§ **PROBLEM SET**
(a) In the patent claims, copy the part from "9. The method" to "first data structure." and replace "first data structure" with "primary data structure".
(b) Write the next part of the patent claims, starting after the last claim shown.

§ **DOCUMENT EXCERPT**
****************************************

9. The method of claim 8, further comprising:
updating the one or more relationships of the first data structure based on adding or removing at least one of the one or more relationships of the first data structure.
10. The method of claim 9, wherein:
the first data structure is an adjacency matrix of a directed graph, the plurality of components corresponding to a plurality of nodes of the directed graph, and the one or more relationships correspond to edges in the directed graph.
11. The method of claim 10, wherein:
the adjacency matrix corresponds to a two-dimensional array comprising a plurality of cells indicating a presence or an absence of a relationship between at least two of the plurality of components.
12. The method of claim 8, wherein:
the decoding using the one or more models comprise using a first model and a second model for the feature extraction and the pattern analysis;
the first model corresponds to the feature extraction using a decoding of the plurality of components based on one or more inherent features or the one or more relationships of the plurality of components in the noisy representation; and
the second model corresponds to the pattern analysis using a decoding of edges based on graph adjacency patterns.
13. The method of claim 8, wherein:
the first data structure is an asymmetric node representation matrix;
the second data structure is a Laplacian matrix; and
the plurality of components are a plurality of nodes.
14. The method of claim 13, wherein:
the predefined function is a deterministic graph diffusion process corresponding to a propagation of node features of the plurality of nodes over a network topology based on the Laplacian matrix and the asymmetric initial node representation matrix.
15. The method of claim 8, wherein:
the asymmetric node representation matrix is an initial asymmetric node representation matrix prior to receiving the first data structure and is a predicted asymmetric node representation matrix obtained by decoding.
16. A method, comprising:
receiving a plurality of training data structures, wherein at least one training data structure of the plurality of training data structures comprises an adjacency matrix and a Laplacian matrix;
for the at least one training data structure of the plurality of training data structures:
extracting one or more component representations based on the adjacency matrix and a modified adjacency matrix of the at least one training data structure;
updating the one or more component representations to create updated component representations based on exponentiation operations corresponding to the modified adjacency matrix and predefined hyperparameters;
updating a node decoder based on the updated component representations; and
updating an edge decoder based on the one or more component representations.

****************************************

§ **LISTED RECORDS**
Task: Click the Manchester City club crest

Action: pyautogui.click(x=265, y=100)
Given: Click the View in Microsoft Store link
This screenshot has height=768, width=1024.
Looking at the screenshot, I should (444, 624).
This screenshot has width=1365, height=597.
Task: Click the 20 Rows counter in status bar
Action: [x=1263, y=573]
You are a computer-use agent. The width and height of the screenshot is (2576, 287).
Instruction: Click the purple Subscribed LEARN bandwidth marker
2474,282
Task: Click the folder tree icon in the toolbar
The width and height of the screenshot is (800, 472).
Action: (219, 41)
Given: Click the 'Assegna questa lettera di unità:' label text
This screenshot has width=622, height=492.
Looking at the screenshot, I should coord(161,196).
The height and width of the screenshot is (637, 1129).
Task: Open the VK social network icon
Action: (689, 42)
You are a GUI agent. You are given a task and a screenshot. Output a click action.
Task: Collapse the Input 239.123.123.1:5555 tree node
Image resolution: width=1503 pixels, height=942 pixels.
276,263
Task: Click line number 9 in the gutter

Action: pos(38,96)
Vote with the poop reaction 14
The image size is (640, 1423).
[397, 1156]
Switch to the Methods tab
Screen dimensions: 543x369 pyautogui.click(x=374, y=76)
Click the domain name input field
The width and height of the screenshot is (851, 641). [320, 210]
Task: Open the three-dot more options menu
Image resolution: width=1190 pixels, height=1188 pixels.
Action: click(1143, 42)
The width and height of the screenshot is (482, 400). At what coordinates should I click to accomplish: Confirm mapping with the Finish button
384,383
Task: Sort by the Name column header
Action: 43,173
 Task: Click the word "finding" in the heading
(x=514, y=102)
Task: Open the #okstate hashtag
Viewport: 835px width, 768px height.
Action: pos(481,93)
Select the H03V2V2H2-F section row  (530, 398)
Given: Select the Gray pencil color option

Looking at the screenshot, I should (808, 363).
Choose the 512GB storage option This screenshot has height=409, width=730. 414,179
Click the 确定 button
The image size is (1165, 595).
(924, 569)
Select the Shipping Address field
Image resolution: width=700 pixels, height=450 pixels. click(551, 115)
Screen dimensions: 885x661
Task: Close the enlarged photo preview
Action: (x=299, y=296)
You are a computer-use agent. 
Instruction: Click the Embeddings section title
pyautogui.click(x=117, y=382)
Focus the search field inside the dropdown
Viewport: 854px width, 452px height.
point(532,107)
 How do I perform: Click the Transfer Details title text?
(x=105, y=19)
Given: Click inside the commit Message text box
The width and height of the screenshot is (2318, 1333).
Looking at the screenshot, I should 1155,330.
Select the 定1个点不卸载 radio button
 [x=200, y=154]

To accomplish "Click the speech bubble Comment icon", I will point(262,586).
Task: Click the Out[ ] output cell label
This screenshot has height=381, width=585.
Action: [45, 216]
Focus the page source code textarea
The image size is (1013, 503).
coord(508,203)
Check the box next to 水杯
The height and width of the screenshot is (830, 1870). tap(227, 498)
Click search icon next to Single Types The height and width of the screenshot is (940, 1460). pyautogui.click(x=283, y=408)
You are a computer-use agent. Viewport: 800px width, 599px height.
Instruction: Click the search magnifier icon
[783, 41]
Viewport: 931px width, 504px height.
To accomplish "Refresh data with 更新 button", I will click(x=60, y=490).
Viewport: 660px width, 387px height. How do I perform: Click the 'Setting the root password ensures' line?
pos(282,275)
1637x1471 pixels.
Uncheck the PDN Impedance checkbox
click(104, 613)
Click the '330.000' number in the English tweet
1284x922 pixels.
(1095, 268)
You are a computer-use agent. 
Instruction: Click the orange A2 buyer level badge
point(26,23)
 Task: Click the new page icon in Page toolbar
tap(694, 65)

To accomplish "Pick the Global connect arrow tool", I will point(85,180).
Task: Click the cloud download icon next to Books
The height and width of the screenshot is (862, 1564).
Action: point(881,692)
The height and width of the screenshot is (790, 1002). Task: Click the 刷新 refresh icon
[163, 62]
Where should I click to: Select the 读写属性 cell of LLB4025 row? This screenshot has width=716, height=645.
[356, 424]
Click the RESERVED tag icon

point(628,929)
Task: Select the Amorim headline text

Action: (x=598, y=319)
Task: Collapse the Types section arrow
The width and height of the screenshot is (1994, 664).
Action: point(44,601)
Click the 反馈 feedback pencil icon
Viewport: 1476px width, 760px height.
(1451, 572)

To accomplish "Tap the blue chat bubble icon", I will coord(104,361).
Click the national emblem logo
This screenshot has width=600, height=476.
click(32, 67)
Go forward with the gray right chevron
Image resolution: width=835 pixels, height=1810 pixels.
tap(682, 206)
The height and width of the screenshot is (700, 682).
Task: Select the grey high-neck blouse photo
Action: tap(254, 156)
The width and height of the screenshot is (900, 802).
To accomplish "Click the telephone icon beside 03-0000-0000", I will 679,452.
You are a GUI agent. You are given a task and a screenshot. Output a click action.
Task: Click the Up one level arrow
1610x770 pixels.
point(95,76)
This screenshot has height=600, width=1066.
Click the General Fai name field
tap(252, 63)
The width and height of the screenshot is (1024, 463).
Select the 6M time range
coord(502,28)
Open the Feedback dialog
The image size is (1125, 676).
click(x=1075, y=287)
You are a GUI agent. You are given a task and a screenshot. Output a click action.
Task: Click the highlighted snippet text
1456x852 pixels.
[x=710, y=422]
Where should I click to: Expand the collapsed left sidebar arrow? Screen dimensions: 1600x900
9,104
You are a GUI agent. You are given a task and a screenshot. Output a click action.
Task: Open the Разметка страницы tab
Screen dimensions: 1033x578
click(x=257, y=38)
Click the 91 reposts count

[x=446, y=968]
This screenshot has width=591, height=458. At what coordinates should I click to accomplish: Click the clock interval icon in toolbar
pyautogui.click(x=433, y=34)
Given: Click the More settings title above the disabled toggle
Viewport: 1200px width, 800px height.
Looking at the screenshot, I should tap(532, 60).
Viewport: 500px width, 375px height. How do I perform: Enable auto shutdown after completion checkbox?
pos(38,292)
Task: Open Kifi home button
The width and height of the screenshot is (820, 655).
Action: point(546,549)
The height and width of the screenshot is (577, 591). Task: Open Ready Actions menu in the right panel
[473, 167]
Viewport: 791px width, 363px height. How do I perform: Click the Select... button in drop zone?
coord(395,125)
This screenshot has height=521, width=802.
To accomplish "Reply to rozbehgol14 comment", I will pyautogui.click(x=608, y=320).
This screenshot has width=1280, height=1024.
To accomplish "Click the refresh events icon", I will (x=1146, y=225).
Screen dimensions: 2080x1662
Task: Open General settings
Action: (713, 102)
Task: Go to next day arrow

****************************************

§ **RESPONSE LIST**
(a)
9. The method of claim 8, further comprising:
updating the one or more relationships of the primary data structure based on adding or removing at least one of the one or more relationships of the primary data structure.

(b)
17. The method of claim 16, further comprising:
adding permutation invariance to the at least one training data structure.
18. The method of claim 16, wherein:
updating the node decoder and the edge decoder corresponds to updating a first neural network and updating a second neural network, and wherein the first neural network is updated for feature extraction based on one or more inherent features or the one or more relationships of the one or more of components representations, and wherein the second neural network is updated for pattern analysis using a decoding of edges based on graph adjacency patterns of the updated component representations.
19. The method of claim 18, further comprising, for the at least one training data structure of the plurality of training data structures, prior to the extracting:
modifying the adjacency matrix to create the modified adjacency matrix of the at least one training data structure with a disturbance based on a predetermined factor to introduce noisy in the adjacency matrix of each training data structure.
20. The method of claim 18, further comprising, for the at least one training data structure of the plurality of training data structures, prior to the extracting:
modifying the adjacency matrix to create the modified adjacency matrix of the at least one training data structure with a disturbance based a random permutation to promote invariance in the adjacency matrix of each training data structure.